Items from a dataset:

..............................

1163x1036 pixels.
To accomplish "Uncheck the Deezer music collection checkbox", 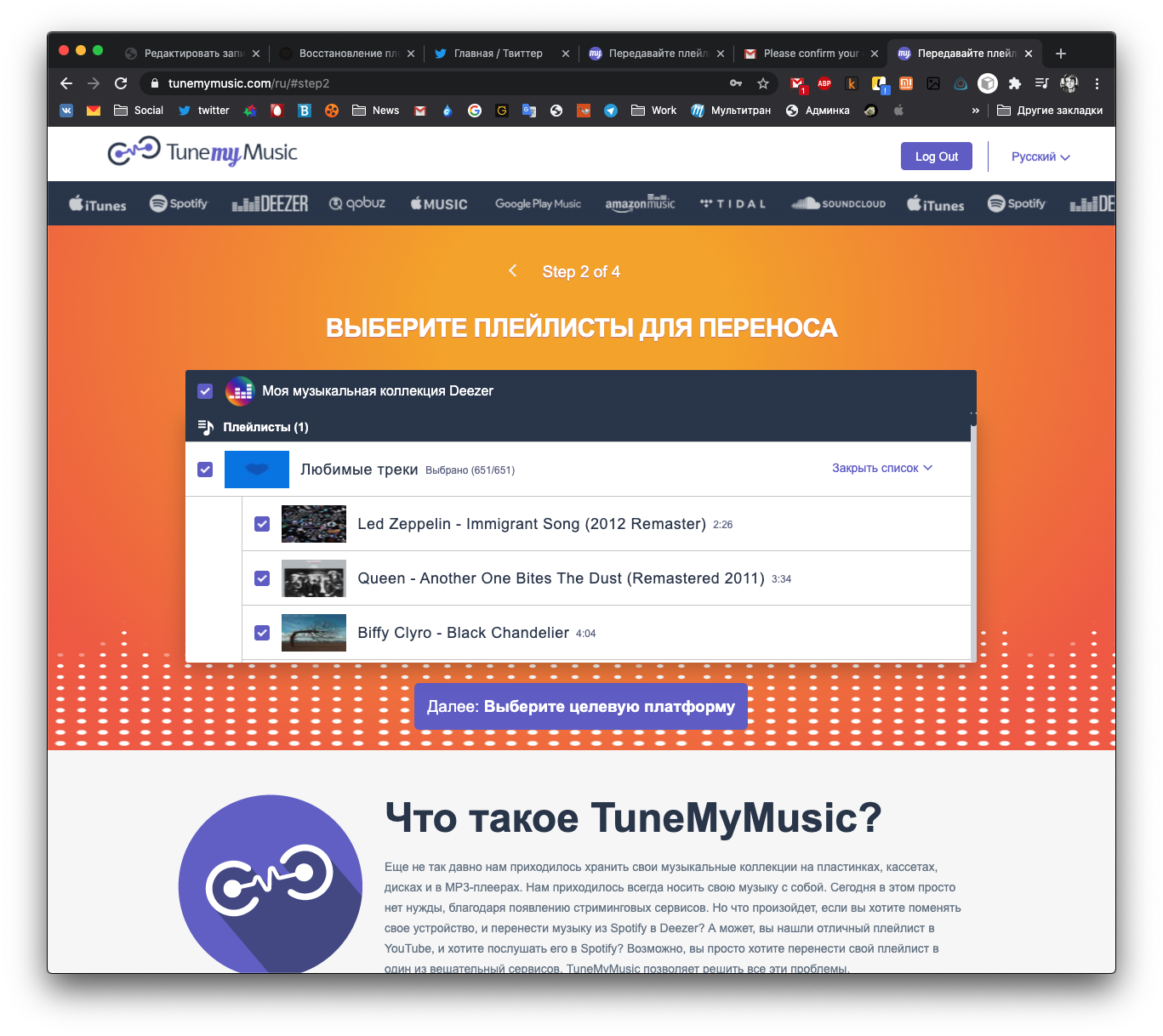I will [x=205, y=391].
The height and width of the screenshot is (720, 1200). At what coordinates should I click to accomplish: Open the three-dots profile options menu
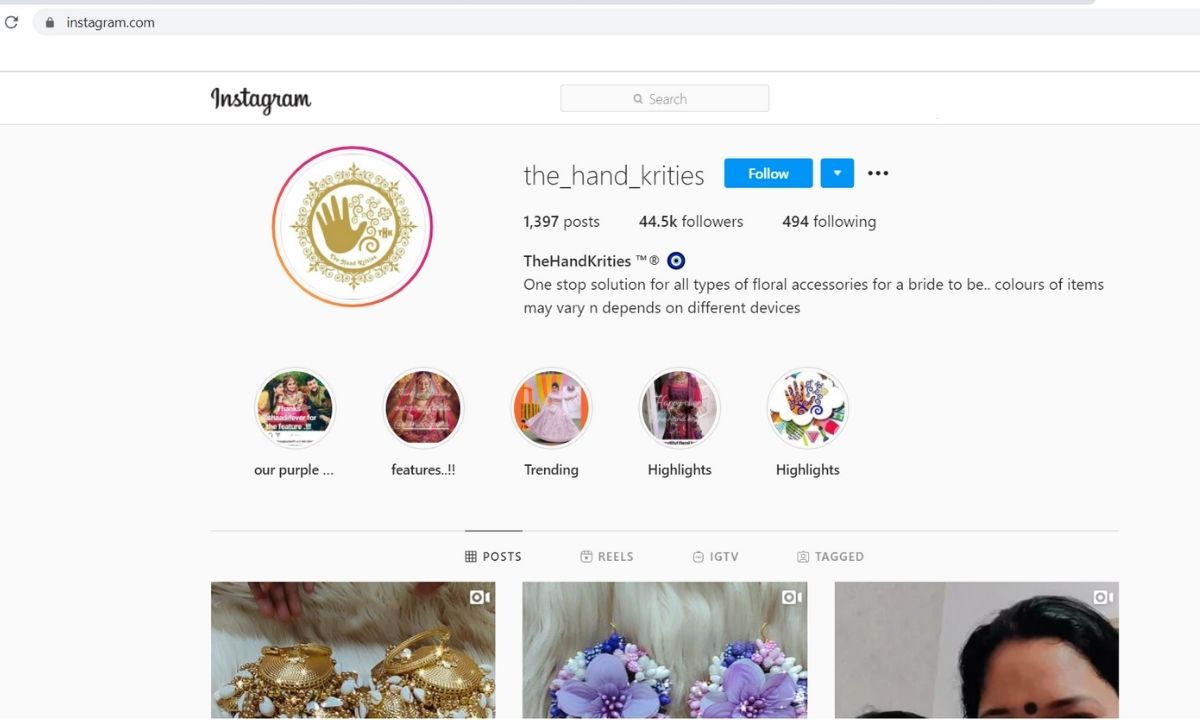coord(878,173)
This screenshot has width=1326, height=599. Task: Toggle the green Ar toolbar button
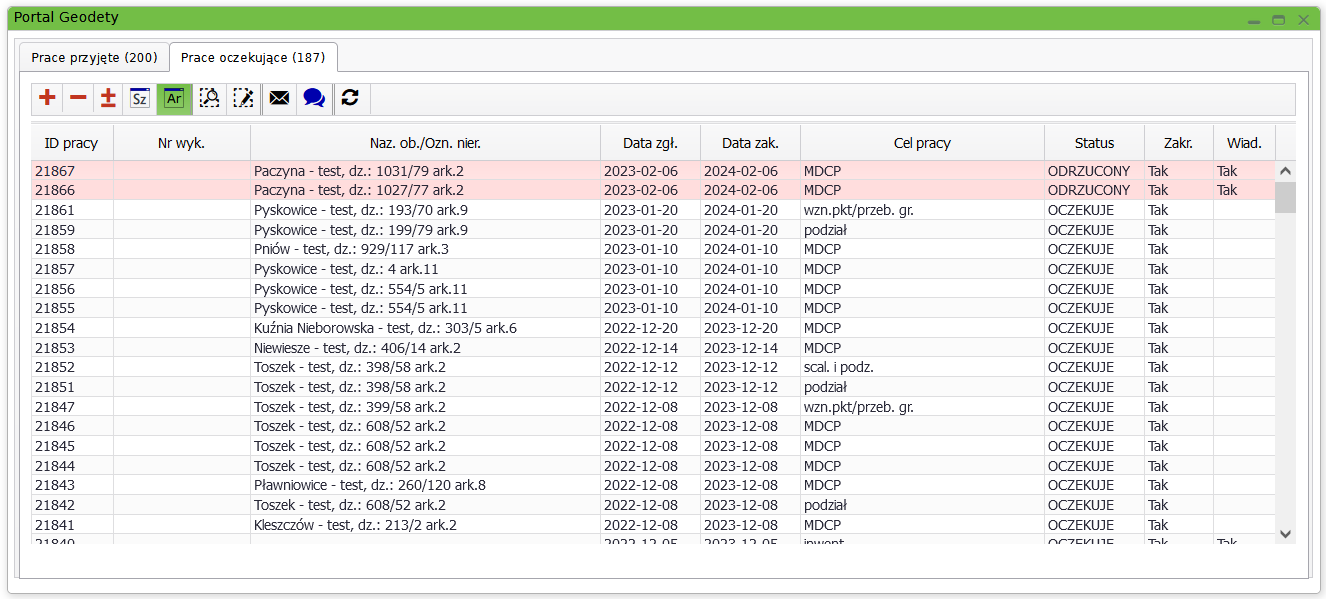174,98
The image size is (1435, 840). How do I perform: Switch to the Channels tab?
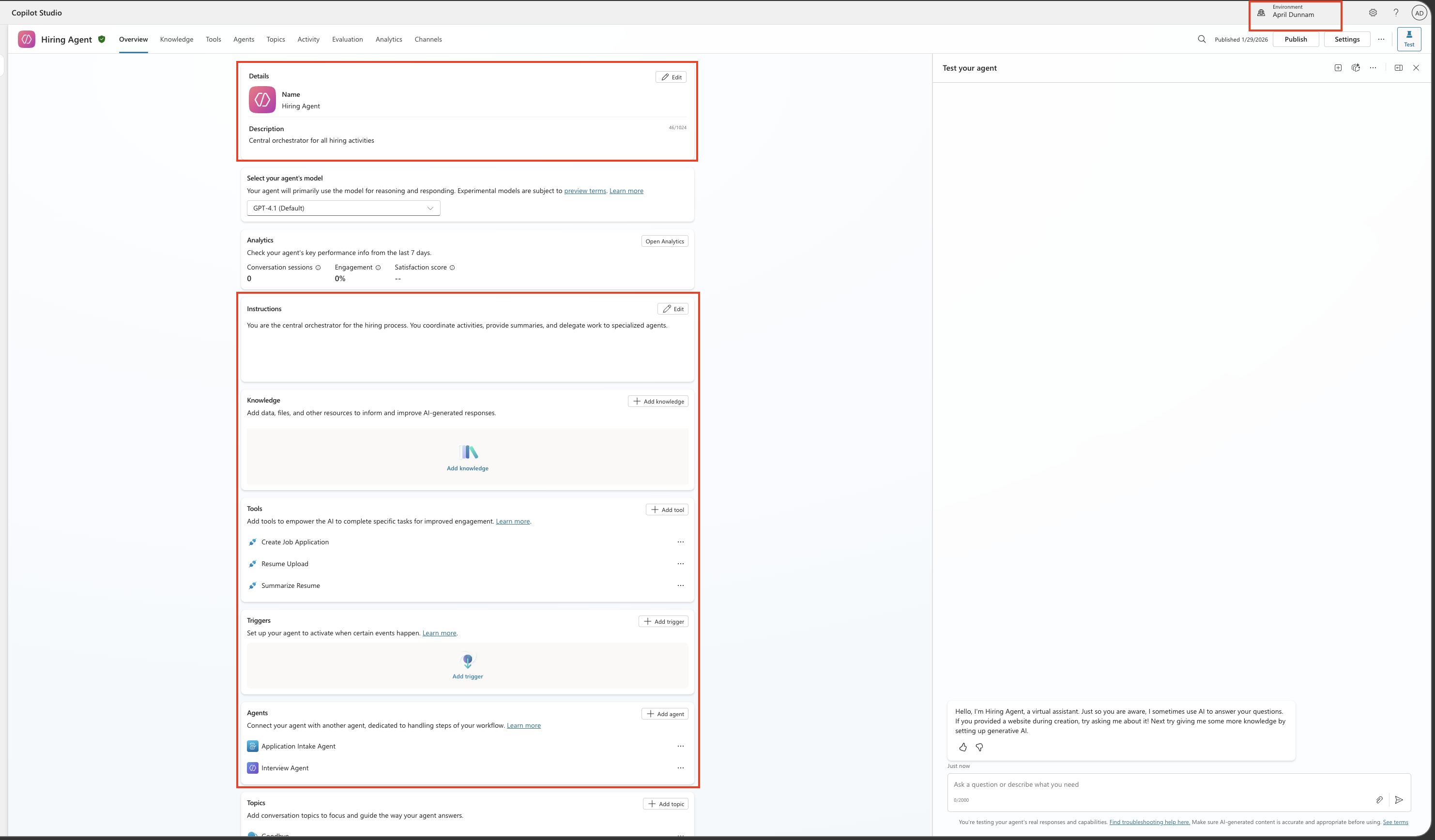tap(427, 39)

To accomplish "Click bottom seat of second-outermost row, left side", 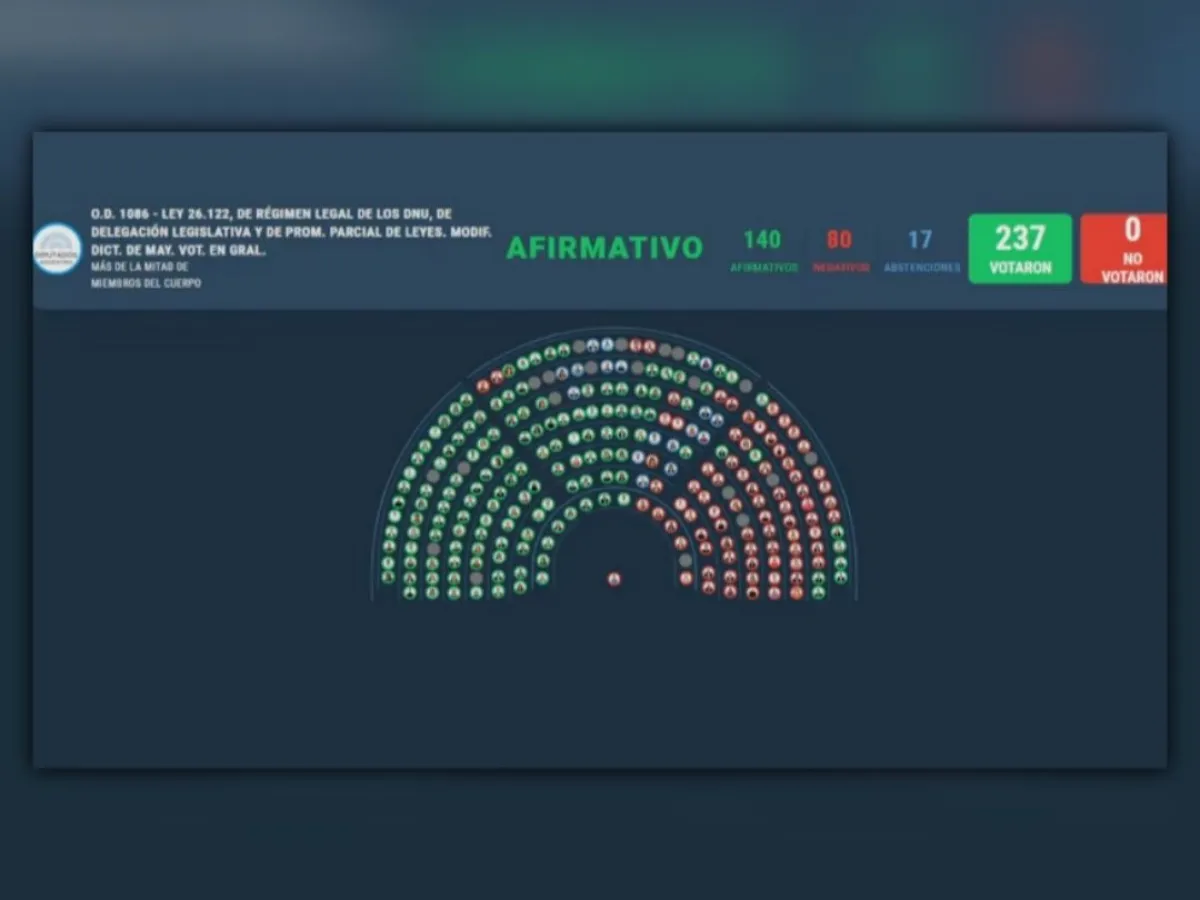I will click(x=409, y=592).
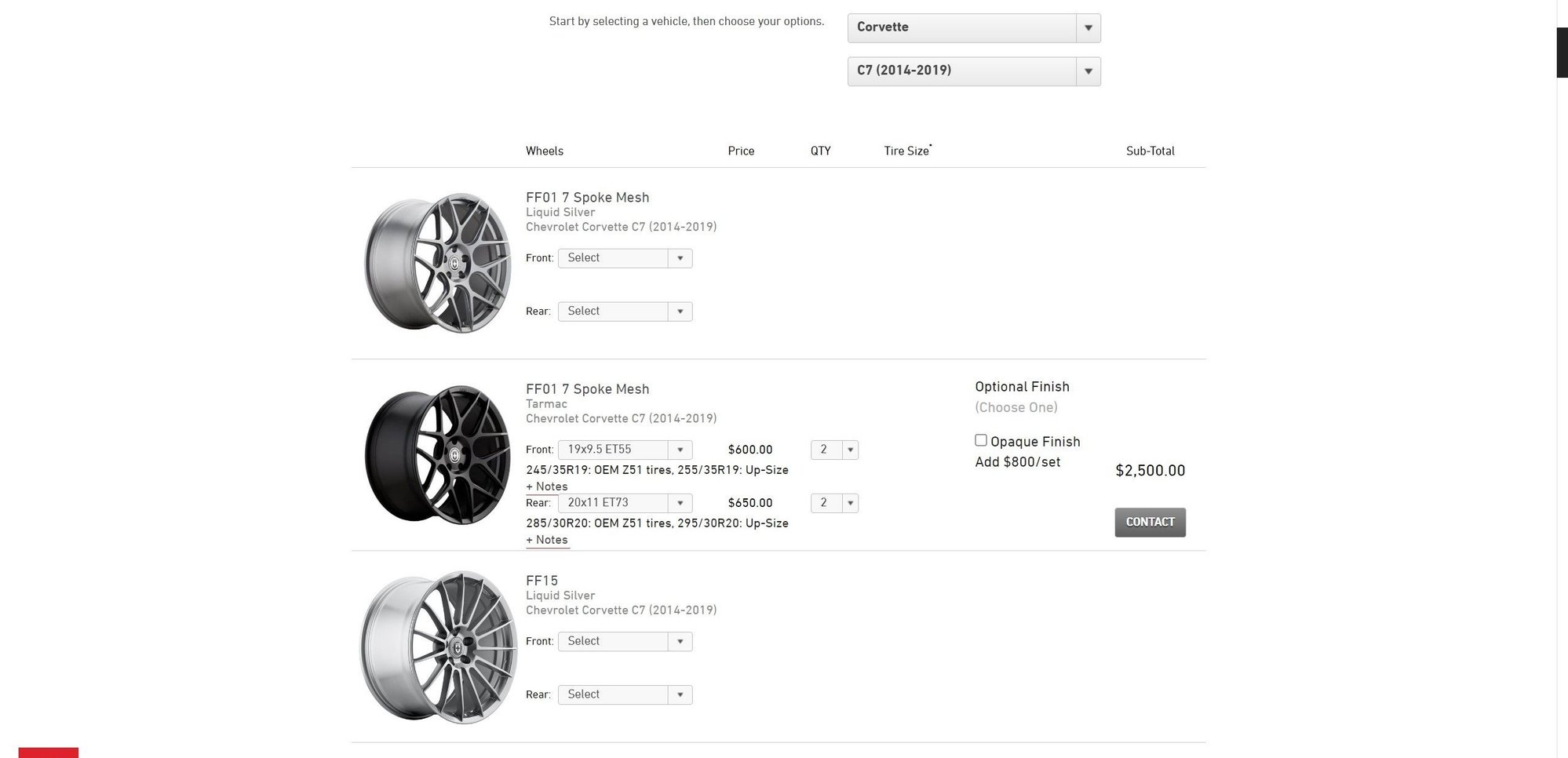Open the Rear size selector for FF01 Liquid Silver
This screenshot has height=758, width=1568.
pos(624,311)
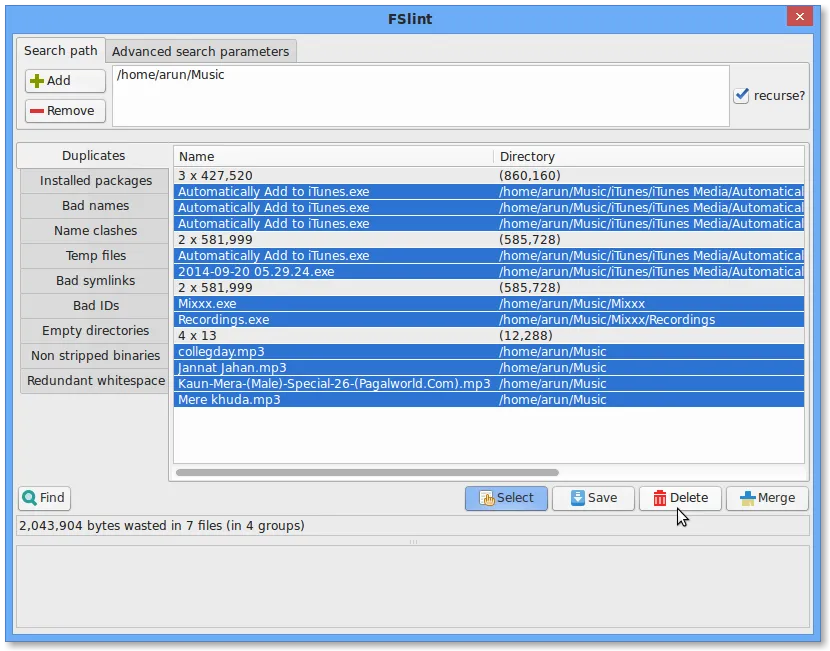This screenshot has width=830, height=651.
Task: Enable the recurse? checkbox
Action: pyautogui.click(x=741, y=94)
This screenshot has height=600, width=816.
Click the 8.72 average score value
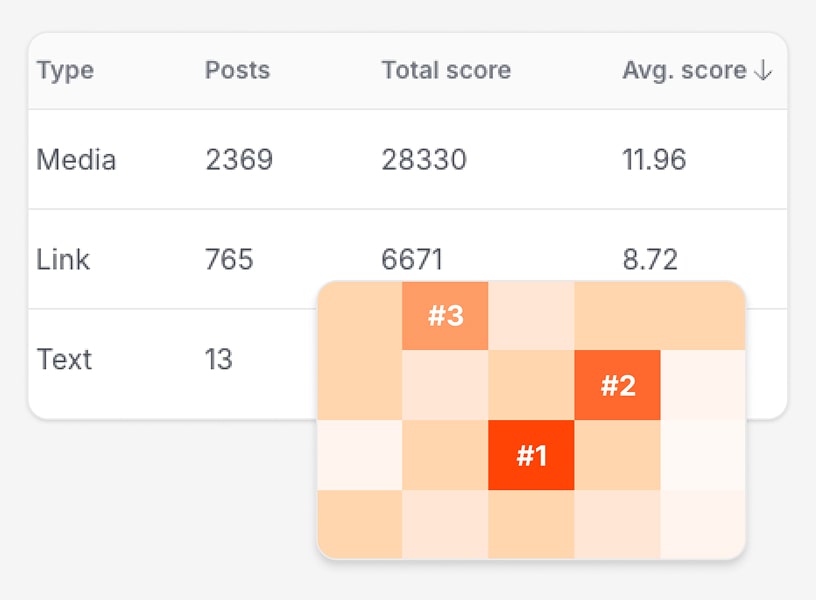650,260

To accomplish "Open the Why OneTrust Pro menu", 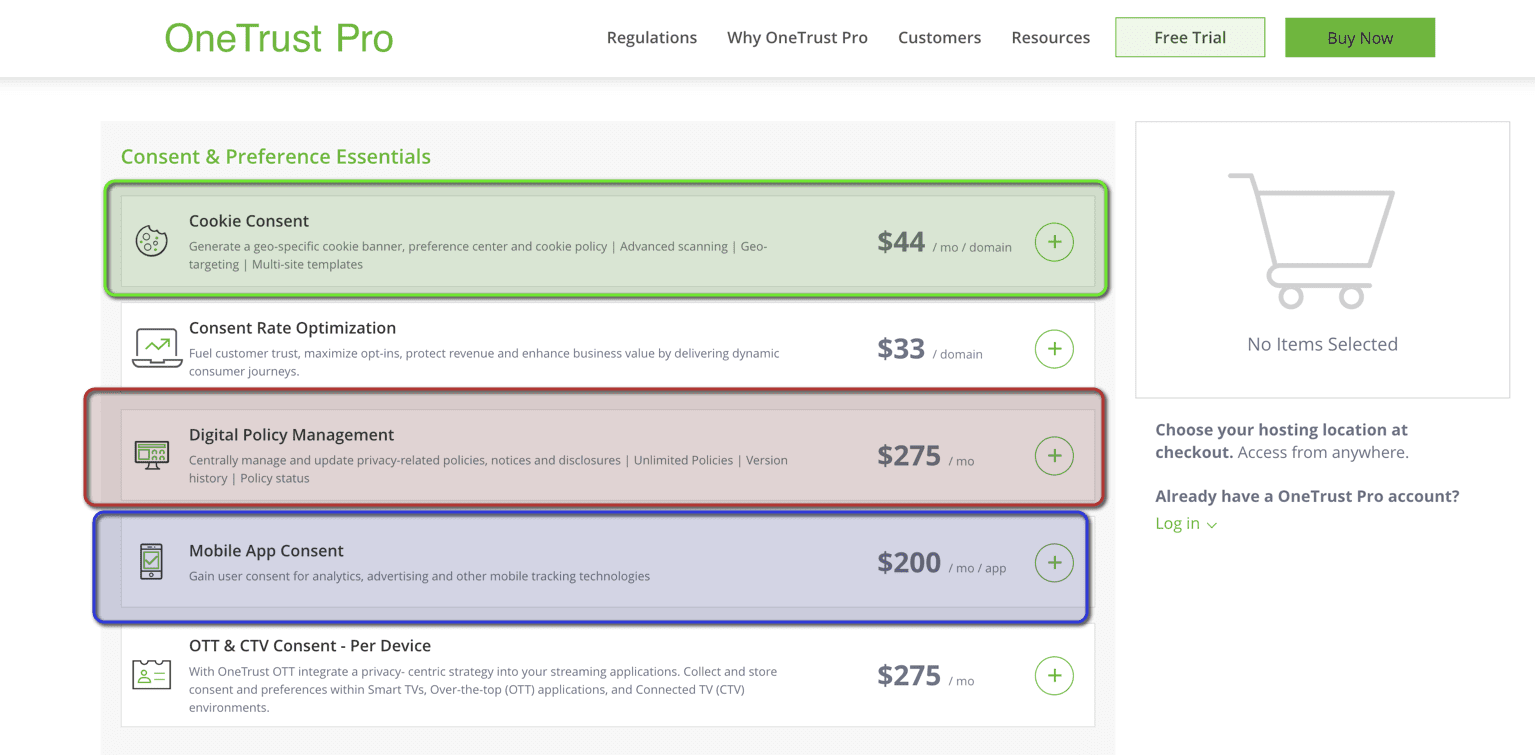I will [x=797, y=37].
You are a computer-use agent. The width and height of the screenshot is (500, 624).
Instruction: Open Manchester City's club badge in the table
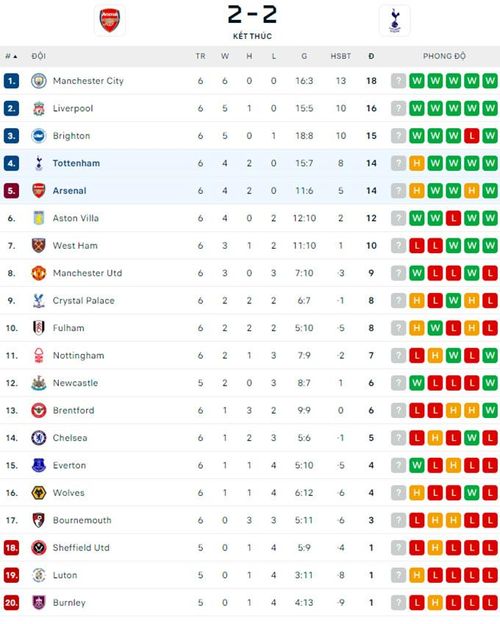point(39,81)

..............................

Turn everything from the line containing "This screenshot has width=1326, height=599." down to the line containing "tap(427, 39)" into a JSON list of strings, one string per line, with blank lines omitted. Leave the pictures out of the answer.

• Written answer
[
  "This screenshot has width=1326, height=599. Task: Toggle the green Ar toolbar button",
  "174,98",
  "The image size is (1435, 840). How do I perform: Switch to the Channels tab?",
  "tap(427, 39)"
]